TASK INSTRUCTIONS
Rewrite the lines of the records below as a numbered list, skipping any blank lines and leaving out the pictures.

══════

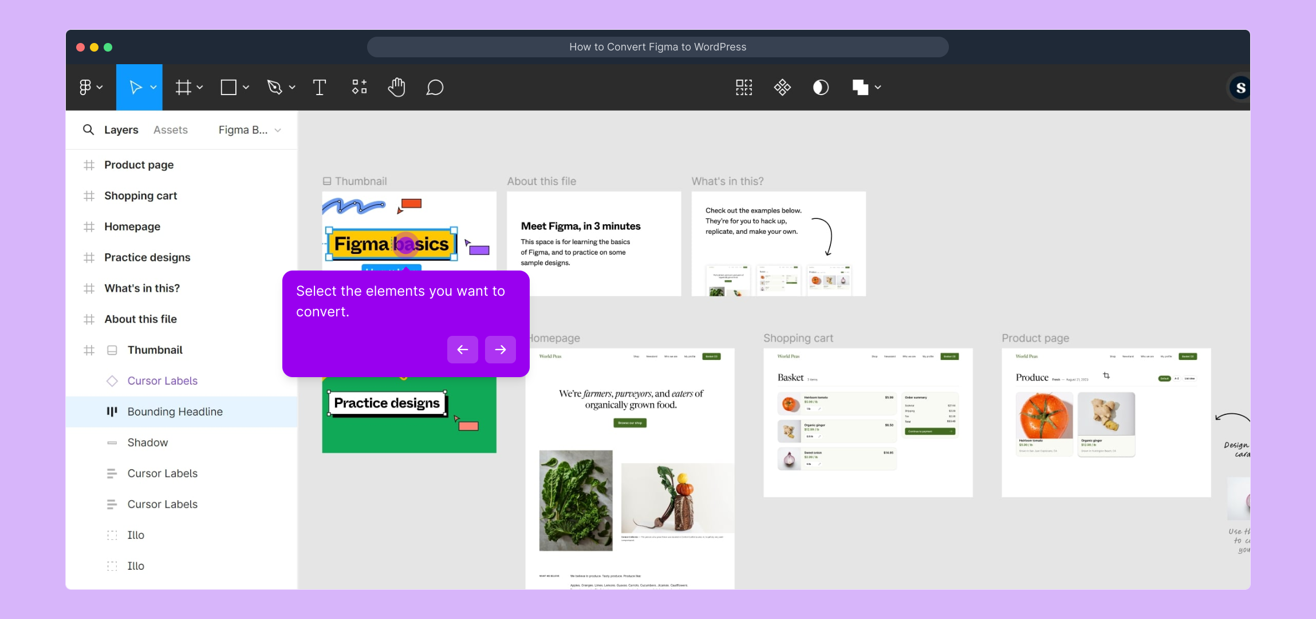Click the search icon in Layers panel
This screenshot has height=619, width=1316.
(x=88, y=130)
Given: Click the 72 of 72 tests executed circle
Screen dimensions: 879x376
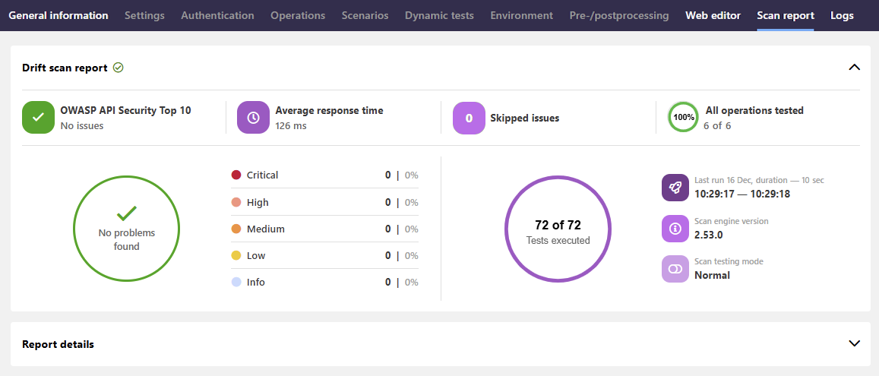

══════

RESPONSE FOR THIS EXERCISE
1. Click the search icon in Layers panel
2. This screenshot has height=619, width=1316.
3. (x=88, y=130)
4. Given: Click the 72 of 72 tests executed circle
5. Screen dimensions: 879x376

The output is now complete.